Thursday 6 June 2013

Driver, 105: 'I don't think I'm old'


Driver, 105: 'I don't think I'm old'
Ngataki, New Zealand (AP) — Bob Edwards was born before the first Model T rolled out of Henry Ford's factory in Detroit. He learned to drive in a French car that had a lever instead of a steering wheel. And he's still on the road, only now in a red four-wheel-drive Mitsubishi.
The oldest licensed driver in New Zealand, and one of the oldest in the world, has been driving for 88 of his 105 years and has no plans to give it up, just as he intends to keep working out every morning in his home gym, and to keep regularly cooking meals for himself and his wife, who's 91.
"In fact, I don't think I'm old," Edwards says. "Not really."
He's been involved in just one crash in his life and has gotten just one speeding ticket, a citation that still gets him riled up years later.

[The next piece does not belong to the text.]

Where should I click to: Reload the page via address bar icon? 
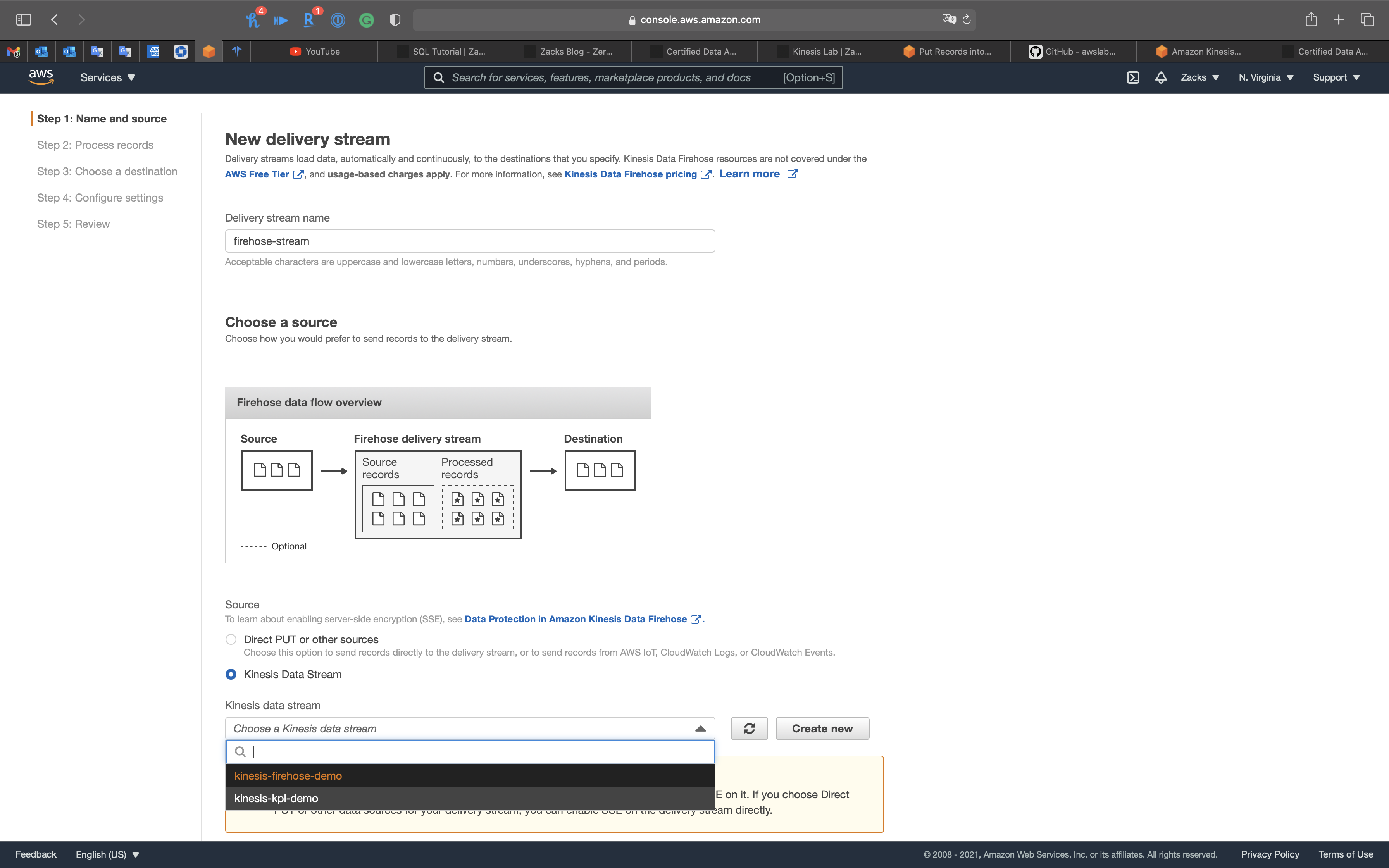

When he broke his left hip three years ago, his doctors said to stop driving for six weeks but he didn't pay them much mind. After all, he says, he drives an automatic and only needs his right leg for that.

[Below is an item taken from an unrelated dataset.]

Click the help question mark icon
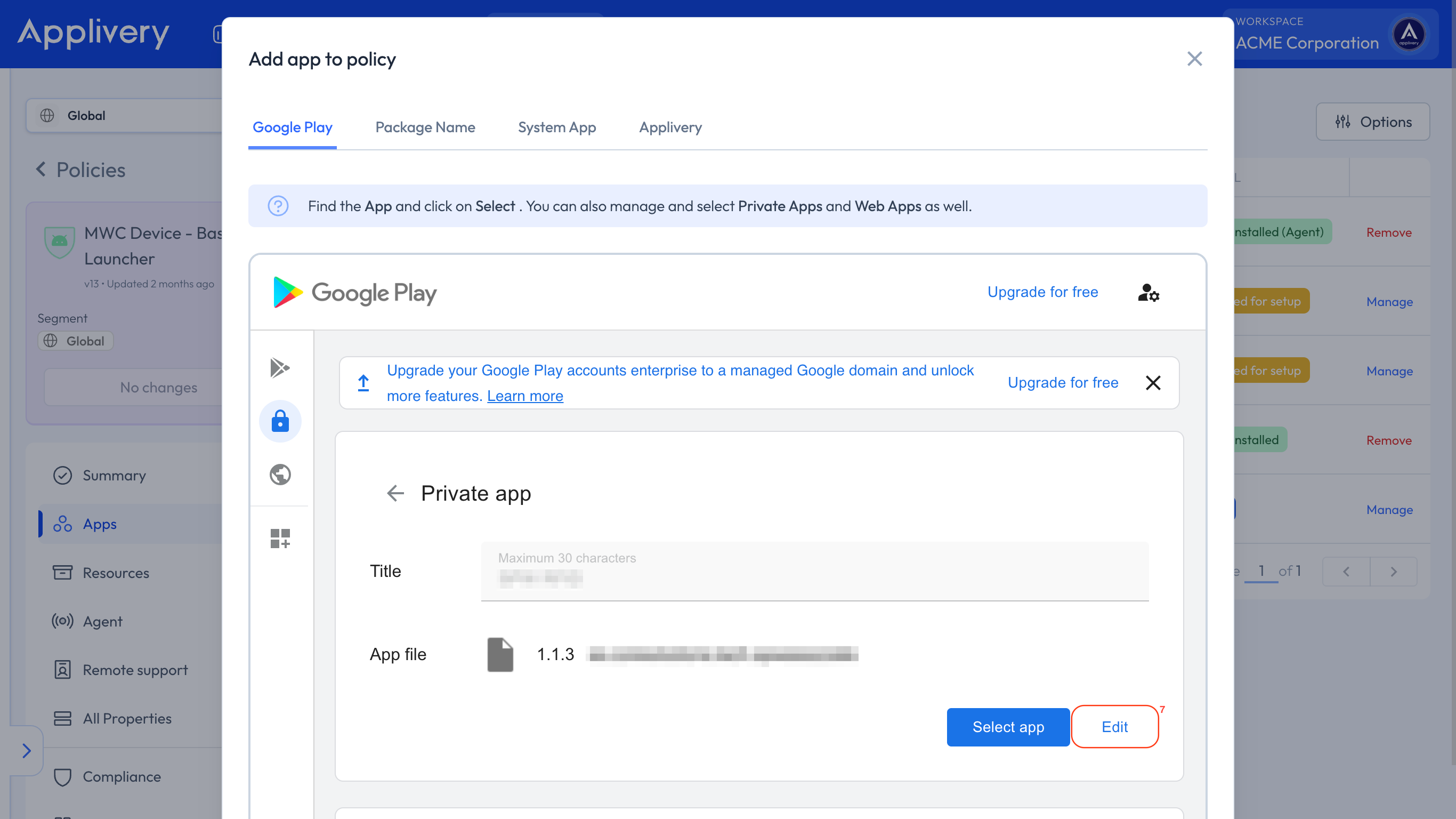The height and width of the screenshot is (819, 1456). coord(278,206)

In New Zealand, drivers older than 80 must have their health and vision tested every two years to stay on the road.
According to Guinness World Records, the world's oldest driver was American Fred Hale Sr. who was on the road until his 108th birthday in 1998.
Edwards drives three times a week to the store 15 kilometers (9 miles) down the road. He picks up groceries on Sundays and the newspapers on other days. Occasionally, he says, he'll drive farther afield, to a medical appointment or to visit friends.
For much of the rest of his working life, he captained tourist and car ferries, fibbing about his age so he could work beyond what was then the mandatory retirement age of 60.
His wife, Lesley, stopped driving about 30 years ago. Her husband always took the wheel, anyway, and he will stay with it as long as he can.
"As far as I'm concerned, driving is a part of me," he says. "I mean, that was me. I was a driver. And I could drive anything. Anything at all."